____ Selected excerpt

If your dog ever "ate your homework" while you were in school, this woman's got your story beat.

A woman was shocked when she found out her "mad" mixed-breed dog, Dillon, had chewed up her passport — just weeks before her honeymoon.

Amanda had just returned home from a trip to Iceland when her dog decided to destroy her passport, forcing her to write to the National Passport Center explaining the ordeal. She even attached photos of a "grinning" Dillon chomping on her passport to prove his crime.

"I got Dillon as a COVID puppy. He was my quarantine dog and had never been apart from me," Amanda told The Mirror. "I went to New York for almost two weeks in June and he wasn't happy with me after that, but when I went to Iceland at the beginning of August that sent him over the top. He wasn't happy with me at all."

Within a day of Amanda getting home, Dillon ate her passport as well as his dog goggles and one her favorite boots.

"I work from home and he was angry I'd left him behind. My bag was still at the foot of the bed because I'd got in at midnight the night before. I had to work that morning so I didn't do any unpacking then," Amanda shared.

After having her morning coffee, she went upstairs and saw her passport "all over the floor."

"I walked into a ripped up passport, I don't know how he targeted that one. It was in the front pouch of my carry-on backpack but he sniffed that out and ripped it up," she said.

Having just tied the knot, Amanda was looking forward to going back to Iceland with her new husband. On Aug. 31, she typed up a letter to her local passport office in the hope they'll take pity on her.

________
____ Data excerpts

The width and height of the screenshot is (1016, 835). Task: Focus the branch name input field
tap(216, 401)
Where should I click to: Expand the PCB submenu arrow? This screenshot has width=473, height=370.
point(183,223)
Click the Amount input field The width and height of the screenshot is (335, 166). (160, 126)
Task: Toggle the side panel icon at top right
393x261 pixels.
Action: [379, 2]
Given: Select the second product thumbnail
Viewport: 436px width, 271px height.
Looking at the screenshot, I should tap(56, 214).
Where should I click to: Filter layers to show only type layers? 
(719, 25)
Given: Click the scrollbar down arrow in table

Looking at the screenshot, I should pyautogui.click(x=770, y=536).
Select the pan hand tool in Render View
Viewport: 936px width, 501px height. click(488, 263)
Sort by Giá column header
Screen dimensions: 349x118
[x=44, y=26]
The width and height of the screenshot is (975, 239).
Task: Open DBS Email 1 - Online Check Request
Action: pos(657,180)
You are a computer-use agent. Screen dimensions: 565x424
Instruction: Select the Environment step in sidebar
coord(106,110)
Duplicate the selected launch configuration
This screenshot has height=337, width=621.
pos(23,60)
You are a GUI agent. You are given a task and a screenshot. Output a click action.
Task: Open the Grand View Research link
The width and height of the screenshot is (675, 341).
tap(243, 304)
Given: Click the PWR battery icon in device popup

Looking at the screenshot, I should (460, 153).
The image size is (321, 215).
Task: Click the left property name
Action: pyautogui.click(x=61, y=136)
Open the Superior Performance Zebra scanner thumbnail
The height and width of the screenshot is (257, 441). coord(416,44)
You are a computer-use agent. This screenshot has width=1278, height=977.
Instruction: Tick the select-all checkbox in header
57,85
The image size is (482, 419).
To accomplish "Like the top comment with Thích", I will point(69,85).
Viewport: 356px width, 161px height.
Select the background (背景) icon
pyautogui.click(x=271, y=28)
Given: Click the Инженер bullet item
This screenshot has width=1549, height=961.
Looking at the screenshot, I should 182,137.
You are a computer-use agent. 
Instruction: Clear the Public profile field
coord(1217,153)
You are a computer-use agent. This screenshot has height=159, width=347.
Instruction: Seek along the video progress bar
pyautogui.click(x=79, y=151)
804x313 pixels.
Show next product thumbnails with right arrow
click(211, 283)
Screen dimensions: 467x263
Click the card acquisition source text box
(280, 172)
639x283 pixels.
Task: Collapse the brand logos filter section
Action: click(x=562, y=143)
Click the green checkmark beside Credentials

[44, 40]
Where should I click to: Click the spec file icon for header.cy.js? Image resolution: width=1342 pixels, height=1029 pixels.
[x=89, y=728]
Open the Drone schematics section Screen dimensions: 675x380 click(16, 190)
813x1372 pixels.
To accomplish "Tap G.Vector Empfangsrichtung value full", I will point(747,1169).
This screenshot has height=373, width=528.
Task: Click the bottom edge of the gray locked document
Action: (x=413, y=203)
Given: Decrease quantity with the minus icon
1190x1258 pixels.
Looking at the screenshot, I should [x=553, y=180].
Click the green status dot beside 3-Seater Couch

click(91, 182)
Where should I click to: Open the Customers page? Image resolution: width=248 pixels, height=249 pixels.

________

• What to work on
A) In the article about the dog who chewed up a passport, rewrite everything from "A woman was" down to "prove his crime.", changing "honeymoon" to "vacation".
B) Write the next part of the article about the dog who chewed up his owner's passport, beginning right after its final sentence.

• Answers by item number
A)
A woman was shocked when she found out her "mad" mixed-breed dog, Dillon, had chewed up her passport — just weeks before her vacation.

Amanda had just returned home from a trip to Iceland when her dog decided to destroy her passport, forcing her to write to the National Passport Center explaining the ordeal. She even attached photos of a "grinning" Dillon chomping on her passport to prove his crime.

B)
Read Amanda's full letter to the passport office, below:

As requested, this serves as a signed statement explaining the damaged and mutilated condition of my passport book. Upon return from an international trip to Iceland, my dog went into my luggage and retrieved the (now mutilated) passport in your possession and ate some of it as a snack before I discovered him. Pictured is the offending culprit demonstrating his enjoyment of snacks in the form of books. He is lucky he is cute. We plan to return to Iceland (without the passport eater) for our honeymoon, departing October [date redacted], 2022. Dillon (pictured) says he is very sorry and knows you must be busy replacing eaten passports because they are tasty.

"I had sent in my application to the passport office with the ripped up passport as evidence but they wanted an explanation as to why. The teeth marks weren't quite enough explanation I guess. I didn't have to do the pictures but I thought it would be fun. You might as well make a joke of it, there's really not any point in stressing over things you can't control," she explained.

The 47-year-old hasn't "heard anything back from the passport office yet," so she now faces a "tense" wait.